Stanford nasal spray vaccine protects against viruses, bacteria in animal tests

Universal nasal spray vaccine shows promise in animals

Researchers at Stanford University have developed a nasal spray vaccine that, in animal studies, protected against a wide range of viruses, bacteria, and even allergens. The team calls the approach a "radical departure" from over two centuries of vaccine design.

Their findings, published in the journal Science, show the vaccine put lung immune cells on high alert for about three months. This led to a 100-to-1,000-fold reduction in viruses penetrating the lungs in mice.

How the new vaccine works

Traditional vaccines train the immune system to recognize and fight one specific pathogen, like measles or chickenpox. This new method does not target a single germ.

Instead, it mimics the way immune cells communicate. The spray leaves white blood cells in the lungs, called macrophages, in a heightened state of readiness to attack any incoming infection.

"This vaccine elicits a far broader response that is protective against not just the flu virus, not just the Covid virus, not just the common cold virus, but against virtually all viruses, and as many different bacteria as we've tested," said lead researcher Prof Bali Pulendran.

Experts call the research "really exciting"

Independent experts praised the study while noting it is at an early stage. "This is a really exciting piece of research," said Prof Daniela Ferreira, a vaccinology professor at the University of Oxford who was not involved.

She said it could "change how we protect people from common coughs, colds and other respiratory infections" if human trials succeed. The research also showed the vaccine reduced the immune response to house dust mite allergens, a trigger for allergic asthma.
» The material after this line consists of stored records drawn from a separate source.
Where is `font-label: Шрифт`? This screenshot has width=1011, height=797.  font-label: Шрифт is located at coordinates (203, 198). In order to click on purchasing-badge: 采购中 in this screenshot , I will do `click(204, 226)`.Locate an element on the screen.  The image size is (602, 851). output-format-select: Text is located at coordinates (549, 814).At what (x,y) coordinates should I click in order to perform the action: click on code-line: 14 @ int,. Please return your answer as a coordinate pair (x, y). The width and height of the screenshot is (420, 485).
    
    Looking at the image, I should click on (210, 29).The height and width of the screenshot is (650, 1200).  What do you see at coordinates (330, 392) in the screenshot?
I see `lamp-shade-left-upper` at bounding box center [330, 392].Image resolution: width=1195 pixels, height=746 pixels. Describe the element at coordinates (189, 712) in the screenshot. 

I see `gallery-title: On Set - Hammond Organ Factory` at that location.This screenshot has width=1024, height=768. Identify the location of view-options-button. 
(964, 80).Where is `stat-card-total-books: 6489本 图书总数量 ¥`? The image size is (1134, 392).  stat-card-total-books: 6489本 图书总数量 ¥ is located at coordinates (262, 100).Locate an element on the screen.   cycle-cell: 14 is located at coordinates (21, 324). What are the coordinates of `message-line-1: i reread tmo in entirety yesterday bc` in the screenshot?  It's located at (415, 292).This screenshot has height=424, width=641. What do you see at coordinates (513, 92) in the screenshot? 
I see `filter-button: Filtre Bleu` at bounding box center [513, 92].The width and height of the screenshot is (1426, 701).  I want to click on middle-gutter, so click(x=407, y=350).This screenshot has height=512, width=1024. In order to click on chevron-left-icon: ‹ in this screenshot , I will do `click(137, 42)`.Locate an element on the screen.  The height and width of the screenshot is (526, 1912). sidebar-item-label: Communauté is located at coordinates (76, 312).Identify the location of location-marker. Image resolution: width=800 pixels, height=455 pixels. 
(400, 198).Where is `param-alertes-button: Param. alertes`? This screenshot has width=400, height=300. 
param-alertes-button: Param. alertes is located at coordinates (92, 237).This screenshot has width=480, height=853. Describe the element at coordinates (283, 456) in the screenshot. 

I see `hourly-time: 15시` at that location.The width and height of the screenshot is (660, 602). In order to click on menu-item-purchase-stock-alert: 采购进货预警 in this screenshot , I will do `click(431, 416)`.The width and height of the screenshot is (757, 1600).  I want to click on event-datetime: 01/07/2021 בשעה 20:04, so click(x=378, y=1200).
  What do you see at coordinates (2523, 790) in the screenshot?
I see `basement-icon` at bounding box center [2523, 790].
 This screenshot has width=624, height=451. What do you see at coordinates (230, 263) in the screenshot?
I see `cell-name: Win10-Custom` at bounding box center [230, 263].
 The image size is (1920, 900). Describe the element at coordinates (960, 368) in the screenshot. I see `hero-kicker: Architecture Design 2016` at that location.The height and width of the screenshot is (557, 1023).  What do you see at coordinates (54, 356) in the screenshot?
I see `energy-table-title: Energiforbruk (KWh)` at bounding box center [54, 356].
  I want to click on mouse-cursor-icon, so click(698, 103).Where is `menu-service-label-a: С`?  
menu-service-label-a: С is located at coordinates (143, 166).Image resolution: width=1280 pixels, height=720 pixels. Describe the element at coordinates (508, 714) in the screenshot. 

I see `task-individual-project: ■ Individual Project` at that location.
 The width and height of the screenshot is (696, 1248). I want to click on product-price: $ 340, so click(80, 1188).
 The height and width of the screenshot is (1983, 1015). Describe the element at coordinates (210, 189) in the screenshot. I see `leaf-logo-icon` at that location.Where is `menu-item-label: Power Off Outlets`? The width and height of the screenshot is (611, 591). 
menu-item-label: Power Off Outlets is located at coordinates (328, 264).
The study demonstrated protection against several threats in animals:

• Multiple viruses, including flu and common cold viruses
• Two drug-resistant bacteria: Staphylococcus aureus and Acinetobacter baumannii
• Allergens that cause allergic asthma

Major questions remain before human use

Significant hurdles must be cleared before this could become a usable vaccine. The effect must be proven in people, and the duration of protection is unknown. Human immune systems are more complex and shaped by a lifetime of prior infections.

The delivery method may also need to change. While tested as a nasal spray in mice, it might require a nebulizer to reach deep into human lungs.

Researchers also must ensure that keeping the immune system on "amber alert" does not cause harmful side effects. "We have to ensure that keeping the body on high alert doesn't lead to friendly fire," cautioned Prof Jonathan Ball of the Liverpool School of Tropical Medicine.

Potential future uses

The Stanford team does not envision this replacing all current vaccines. Instead, they see it as a complementary tool for specific situations.

One scenario is the early phase of a pandemic. A universal vaccine could buy critical time and save lives while a pathogen-specific vaccine is developed. "That would reduce mortality, disease severity, and perhaps build up a level of immune resilience that would have a huge impact," said Pulendran.

Another is seasonal use. A spray at the start of winter could provide broad protection against the usual mix of circulating respiratory bugs. The researchers are now planning human challenge trials, where vaccinated volunteers are deliberately exposed to a pathogen to test the vaccine's efficacy.